Abstract A series of 18 new coordination compounds of dioxouranium(VI) with semicarbazones of 4‐aminoantipyrine, viz., 4[N‐(p‐dimethylaminobenzylidene)amino]antipyrine semicarbazone (DABAAPS), 4[N‐(2′‐nitrobenzylidene)amino]antipyrine semicarbazone (2′‐NO2BAAPS), and 4[N‐(3′‐nitrobenzylidene)amino]antipyrine semicarbazone (3′‐NO2BAAPS) of the general composition [UO2L2X2] (X = Br, I, or NCS), [UO2L2](ClO4)2, [UO2L(NO3)2], and [UO2L(OOCCH3)2] (L = DABAAPS, 2′‐NO2BAAPS, and 3′‐NO2BAAPS) were synthesized in non‐aqueous solution and characterized on the basis of elemental analyses, electrical conductivity, magnetic moments, and IR spectral studies.

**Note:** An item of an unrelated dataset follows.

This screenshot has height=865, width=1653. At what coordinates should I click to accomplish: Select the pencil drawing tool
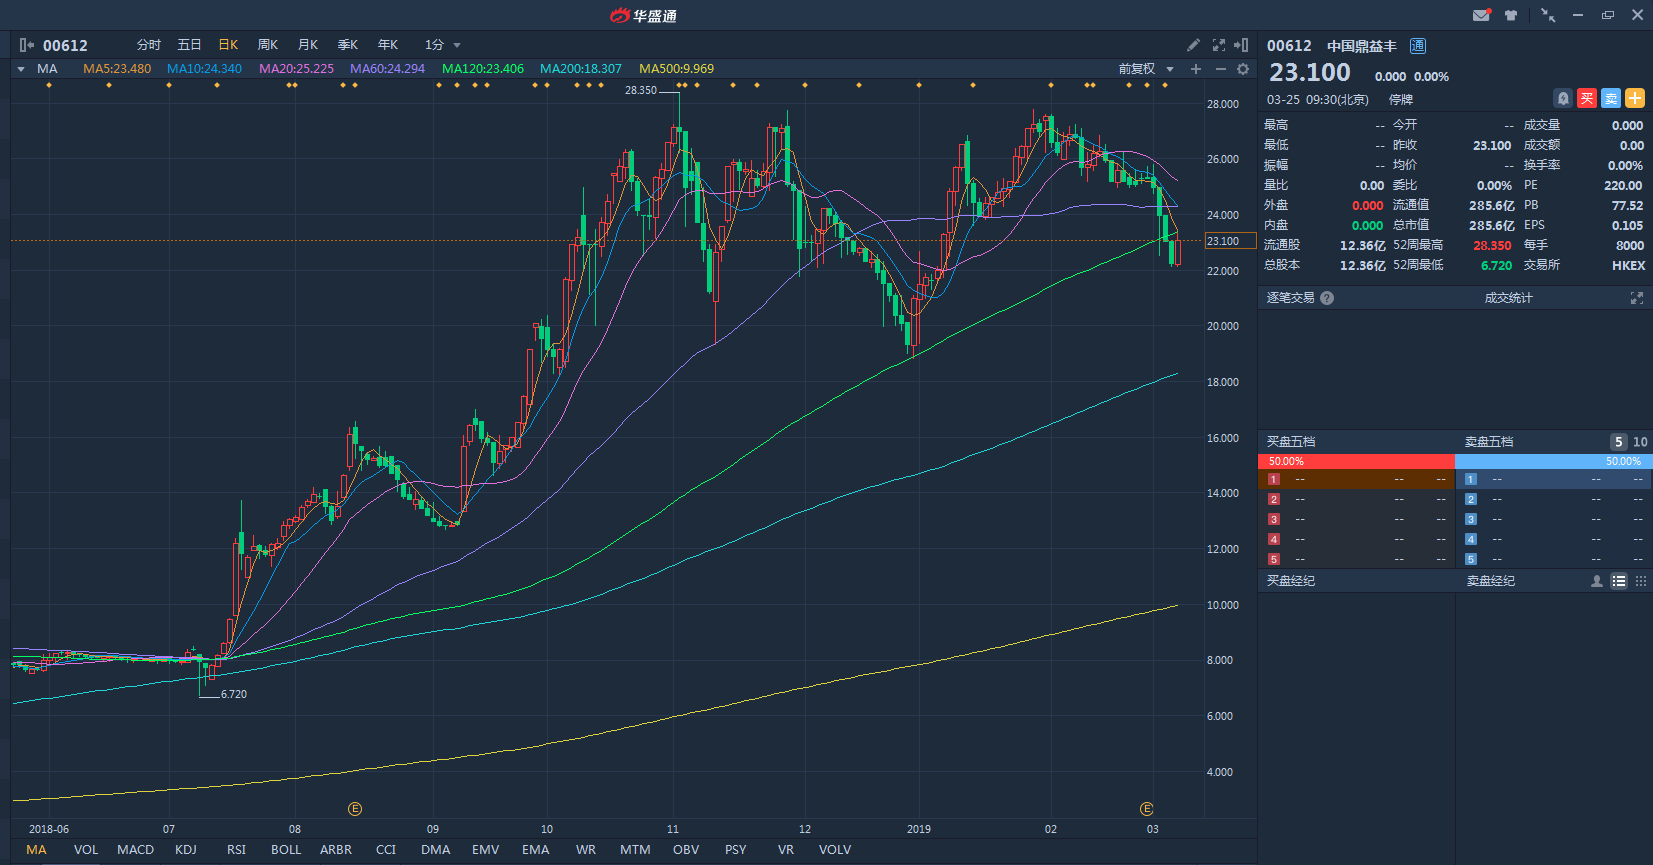pos(1193,45)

In all of the complexes, these ligands act as neutral tridentate (N, N, O) ligands. In all dioxouranium(VI) complexes, the ν1 and ν3 modes are assigned to 845–825 cm−1 and 930–910 cm−1, respectively. Wilson's G‐F matrix method was used to determine the stretching and interaction force constants from which the U–O bond distances were calculated using Badger's formula. The probable coordination number of U(VI) varies from 8–10 in these complexes. The thermal properties of these compounds are also discussed.